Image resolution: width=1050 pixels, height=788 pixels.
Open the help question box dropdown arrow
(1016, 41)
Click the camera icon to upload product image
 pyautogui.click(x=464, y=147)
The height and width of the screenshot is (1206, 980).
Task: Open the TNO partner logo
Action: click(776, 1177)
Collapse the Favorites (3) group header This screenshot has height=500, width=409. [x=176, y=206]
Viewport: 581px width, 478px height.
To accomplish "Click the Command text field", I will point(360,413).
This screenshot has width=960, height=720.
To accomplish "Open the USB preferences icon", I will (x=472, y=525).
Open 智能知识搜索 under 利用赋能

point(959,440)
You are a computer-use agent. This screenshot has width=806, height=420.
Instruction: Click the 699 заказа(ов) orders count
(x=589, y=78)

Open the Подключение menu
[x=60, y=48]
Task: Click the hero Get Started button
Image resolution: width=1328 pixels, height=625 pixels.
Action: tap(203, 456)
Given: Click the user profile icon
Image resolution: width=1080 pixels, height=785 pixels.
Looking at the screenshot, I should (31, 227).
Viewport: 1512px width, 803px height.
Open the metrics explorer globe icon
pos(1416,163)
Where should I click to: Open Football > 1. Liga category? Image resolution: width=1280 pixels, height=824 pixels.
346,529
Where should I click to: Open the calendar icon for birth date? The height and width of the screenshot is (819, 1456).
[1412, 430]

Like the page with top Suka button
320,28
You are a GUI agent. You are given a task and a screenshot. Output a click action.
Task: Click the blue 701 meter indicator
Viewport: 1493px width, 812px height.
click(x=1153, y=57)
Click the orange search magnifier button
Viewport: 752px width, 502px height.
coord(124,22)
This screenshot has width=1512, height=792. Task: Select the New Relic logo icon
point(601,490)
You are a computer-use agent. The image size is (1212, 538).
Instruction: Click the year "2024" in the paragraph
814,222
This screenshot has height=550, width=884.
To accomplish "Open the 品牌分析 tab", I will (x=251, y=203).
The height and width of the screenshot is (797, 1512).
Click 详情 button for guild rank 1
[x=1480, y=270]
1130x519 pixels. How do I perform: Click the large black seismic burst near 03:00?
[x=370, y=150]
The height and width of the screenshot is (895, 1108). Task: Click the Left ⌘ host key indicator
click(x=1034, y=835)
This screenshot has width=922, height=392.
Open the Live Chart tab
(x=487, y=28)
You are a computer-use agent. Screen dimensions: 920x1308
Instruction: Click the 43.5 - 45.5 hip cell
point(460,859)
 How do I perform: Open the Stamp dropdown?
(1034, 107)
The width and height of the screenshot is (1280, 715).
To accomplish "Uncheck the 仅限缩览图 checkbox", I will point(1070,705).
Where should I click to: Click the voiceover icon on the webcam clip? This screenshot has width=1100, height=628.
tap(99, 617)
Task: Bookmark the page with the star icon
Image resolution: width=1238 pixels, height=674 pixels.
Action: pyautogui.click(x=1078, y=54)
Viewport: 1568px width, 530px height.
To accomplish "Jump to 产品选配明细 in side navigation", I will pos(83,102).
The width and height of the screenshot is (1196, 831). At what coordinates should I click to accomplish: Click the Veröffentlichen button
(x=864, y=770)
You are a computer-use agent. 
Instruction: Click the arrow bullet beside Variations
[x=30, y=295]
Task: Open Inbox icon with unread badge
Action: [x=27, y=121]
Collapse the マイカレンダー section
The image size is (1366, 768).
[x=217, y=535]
= = = =
The problem
Pick out and copy every line in the items above that contains the word "Instruction". Case counts.

Result of the exercise
Instruction: Click the 699 заказа(ов) orders count
Instruction: Click the year "2024" in the paragraph
Instruction: Click the 43.5 - 45.5 hip cell
Instruction: Click the arrow bullet beside Variations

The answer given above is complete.